The University of Mississippi's Associated Student Body has passed a resolution to take down the state flag, which bears the Confederate battle emblem, from university grounds.
The resolution states that the flag divides the campus, undermines the school's efforts to promote diversity, and violates the university's creed, which calls for respect for the dignity of each person.
“It’s just overwhelming to know that the voices of students that are affected by this image, that feel excluded by this image, that are hurt by the symbol, that their voices were heard," the resolution’s sponsor, student Allen Coon, told The Jackson Clarion-Ledger. "It means that we truly are taking steps toward progress, that we care about change, that we care about students and that we respect difference.”
The measure was passed on a 33 to 15 vote, with one abstaining voter.

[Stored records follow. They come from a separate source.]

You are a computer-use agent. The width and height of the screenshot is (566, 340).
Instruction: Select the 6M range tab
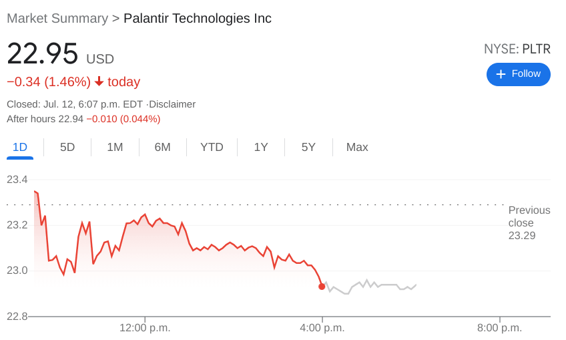pos(162,148)
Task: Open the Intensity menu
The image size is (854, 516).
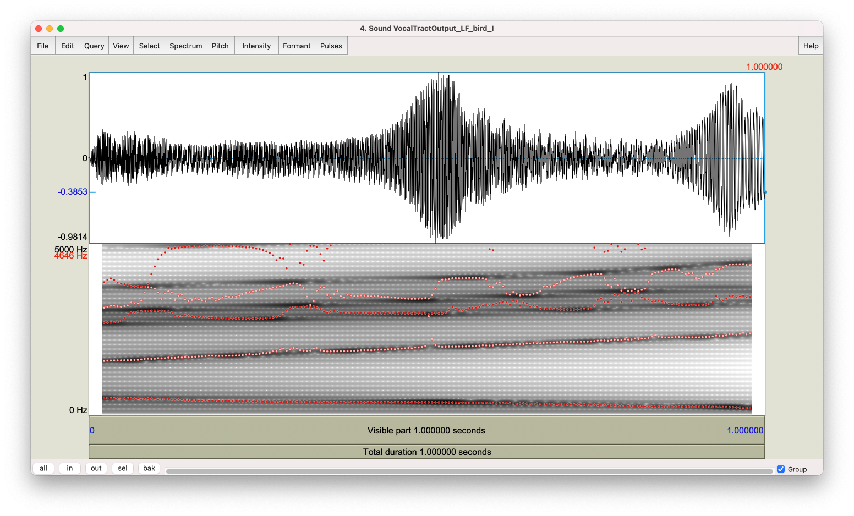Action: click(x=256, y=46)
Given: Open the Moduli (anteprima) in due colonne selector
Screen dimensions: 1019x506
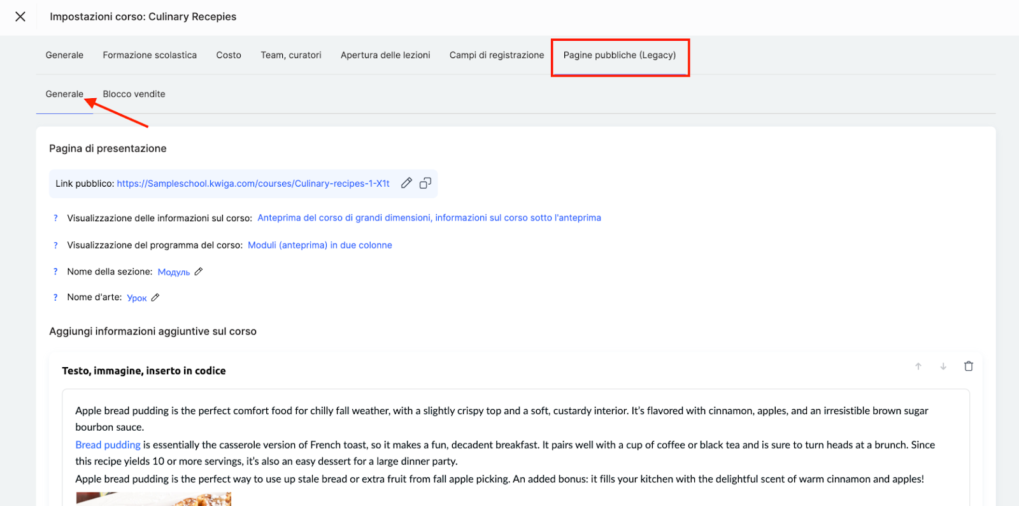Looking at the screenshot, I should (320, 245).

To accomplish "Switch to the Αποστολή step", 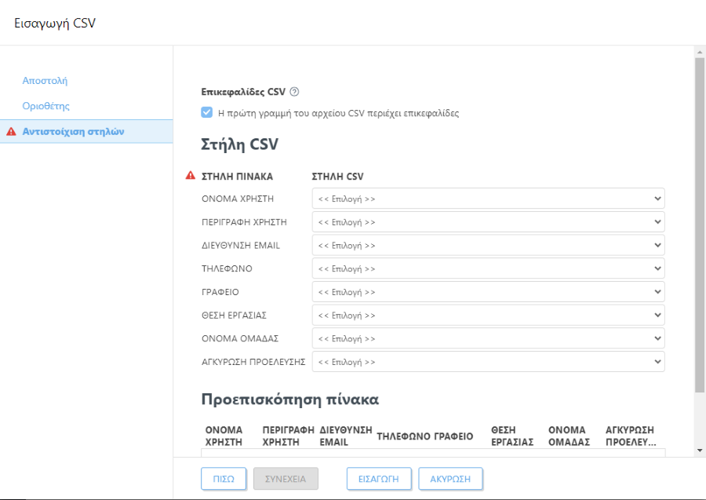I will coord(43,80).
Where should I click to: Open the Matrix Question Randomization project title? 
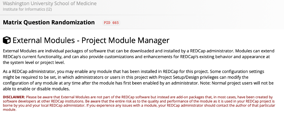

Following the June 17 mass shooting at a landmark black church in Charleston, S.C., by Dylann Roof, Confederate symbols have come under increased public scrutiny. The 21-year-old shooter confessed that he was attempting to start a race war and photos quickly emerged of him displaying a variety of flags associated with white supremacy, including the Confederate battle flag. A nationwide movement erupted to rid public places of the flag.
Earlier this week, commissioners in Greene County, Tennessee, resoundingly voted down one commissioner’s proposal to fly the Confederate battle flag above the courthouse as a sign of the region’s “heritage and loyalties.” The Christian Science Monitor reported 20 commissioners voted “no,” leaving local sheriff’s deputy James "Buddy" Randolph, who wrote the proposal, the only commissioner in favor.
On Monday, the Florida Senate removed the Confederate battle flag from the chamber's official seal.
The Christian Science Monitor recently reported that Mississippi, a complex and frequently misunderstood Southern state, is also experiencing a shift in thinking on the flag and its modern legacy.
Many top state officials seeking reelection are largely steering clear of the topic, with incumbent Gov. Phil Bryant saying the question should go to a referendum. But by state law, that couldn’t occur until 2018. Legally, the legislature could furl the flag as soon as it meets early next year.
Mississippians more broadly are reconsidering a long-held belief that the flag represents a rich history, not bigotry. Republican House Speaker Philip Gunn said recently that “the flag has become a point of offense” for many people.
On Friday, Ole Miss students held a rally to support removing the flag, carrying signs that read "This is our University too," "#whataboutus?," "I am more than a flag," and "Straight Outta Patience, " according to the Ole Miss student newspaper. A group of pro-Confederate battle flag supporters from the Ku Klux Klan also attended the rally.
The issue now goes to the university senior officials to decide whether or not to implement the Associated Student Body’s decision. If the university leadership agrees with the student body, Ole Miss will be the fourth Mississippi college to remove the flag from campus, alongside Jackson State University, Mississippi Valley State University, and Alcorn State University.